Three-Dimensional Integrated Design Methodologies, Algorithms, and Test Circuits
Three-dimensional (3-D) integration is an important platform for building complex, heterogeneous integrated systems. Systems composed of a variety of functions and technologies require integration into a small form factor. These systems often require high performance microprocessors, high density memory, video/image processing, MEMS, temperature sensors, photonics - based on a variety of exotic technologies such as nanometer CMOS, GaAs, InP, HgCdTe, waveguides, and much more. 3-D is a natural platform to support these multi-faceted, multi-technology systems. Algorithms and design techniques focusing on TSV-based 3-D integration are under development. These capabilities are being demonstrated on a variety of 3-D test circuits.

Physical Models, Circuits, and Architectures Based on Emerging Technologies
With the end of classical CMOS scaling, a number of exotic technologies are under development to further continue the microelectronics revolution. The focus of this research is on developing physical models, circuits, architectures, and design methodologies and algorithms that exploit the unusual capabilities of these niche technologies. Some examples of these exciting new technologies are STT-MRAM, RRAM, magnetic tunnel junctions, photonic ICs, memristors, nanowires, graphene, and superconductive SFQ. This research area requires merging a materials/device background with practical circuits and architectures when building extremely high performance (i.e., high speed, low power, mixed-signals, low noise) systems.
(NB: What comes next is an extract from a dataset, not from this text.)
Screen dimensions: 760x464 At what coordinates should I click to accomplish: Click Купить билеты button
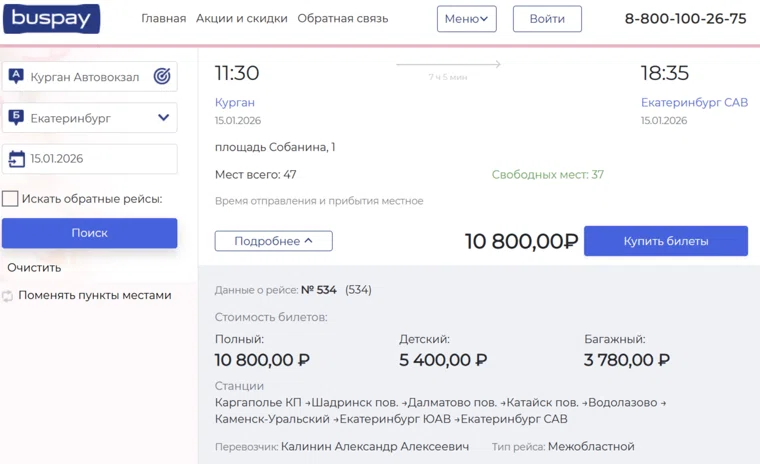click(x=665, y=241)
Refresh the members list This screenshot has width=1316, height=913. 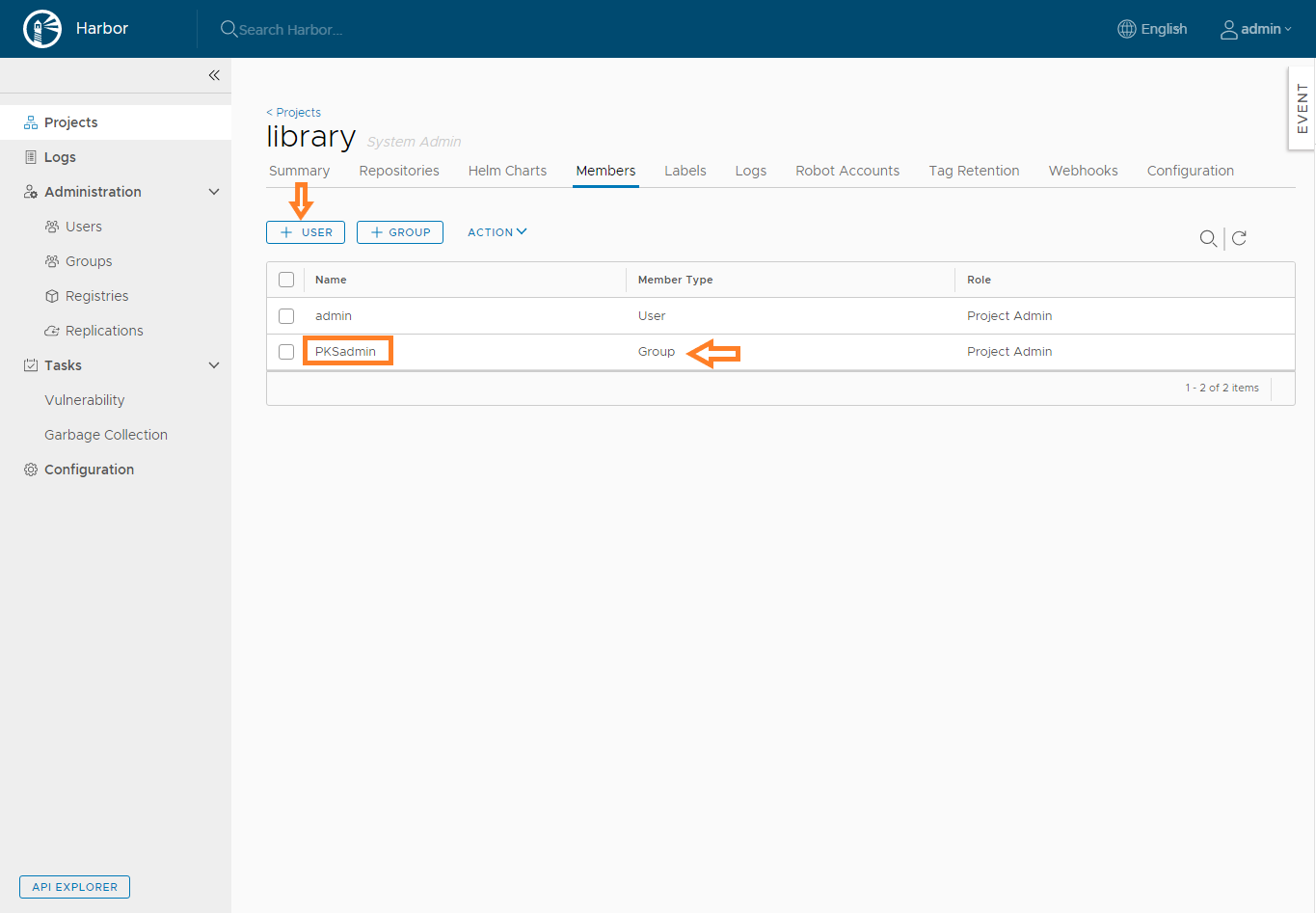[x=1240, y=238]
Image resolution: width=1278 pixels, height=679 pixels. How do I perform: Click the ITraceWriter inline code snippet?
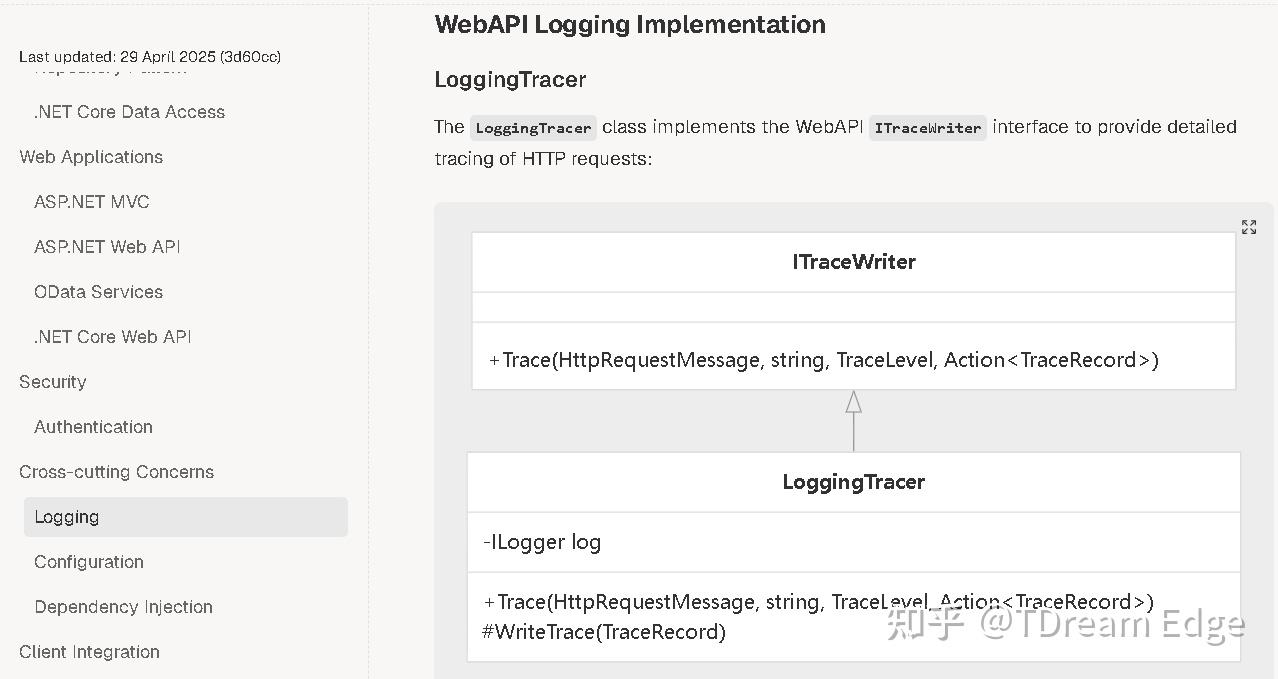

Efficient Power Management and Delivery for Highly Complex Integrated Systems
The effective operation of high complexity heterogeneous integrated circuits strongly depends upon the quality of the power delivered to the system; specifically, voltage conversion and regulation, power distribution, and power management. A comprehensive approach is under development for the simultaneous design of locally distributed, adaptive ultra-small on-chip point-of-load voltage regulators, decoupling capacitors, and local power controllers. The multiple interactions among tens to hundreds of on-chip point-of-load voltage regulators, many tens to hundreds of thousands of decoupling capacitors, several billion loads, and multiple power networks are under focused investigation. Small and fast voltage regulators, on-chip decoupling capacitor placement strategies, locally intelligent power controllers, stability criteria, and mesh-based power network analysis algorithms for both 2-D and 3-D systems are examples of current topics of research.
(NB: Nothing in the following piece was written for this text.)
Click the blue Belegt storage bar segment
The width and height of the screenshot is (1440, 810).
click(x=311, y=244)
On-Chip Interconnect, Power, and Substrate Noise
Interconnect, power, and substrate noise are issues of primary concern in high speed digital and mixed-signal integrated circuits. The focus of these research efforts is on interpreting, designing, and compensating for the effects of RLC interconnect, power network, and substrate impedances. Particular emphasis is placed on the on-chip global signals, such as the clock and power distribution networks and the interactions of these networks with the substrate, neighboring interconnect, and on-chip decoupling capacitors.

High Performance Clock Distribution Networks
Most high complexity integrated systems utilize fully synchronous timing, requiring a globally distributed clock signal as a temporal reference signal to control the sequence of operations. This high speed clock signal is distributed to every register and arrives at a specific, precise time. The focus of this research is the automated synthesis of high speed, highly reliable clock distribution networks. Clock tree synthesis algorithms are under development to support non-zero clock skew scheduling for both nanometer CMOS and emerging technologies. This capability is being developed as an integrated synthesis system, validated with benchmark circuits, and tested with manufactured demonstration circuits.

Integrated Pipelining, Retiming, and Clock Scheduling
For the optimal behavioral synthesis of a synchronous system, the processes of pipelining, retiming, and clock skew scheduling must be implemented in an integrated fashion. Physically accurate algorithms are being developed to more efficiently synthesize these high performance synchronous systems. These results will provide a systematic procedure for building high performance recursively structured pipelined systems and related clock distribution networks.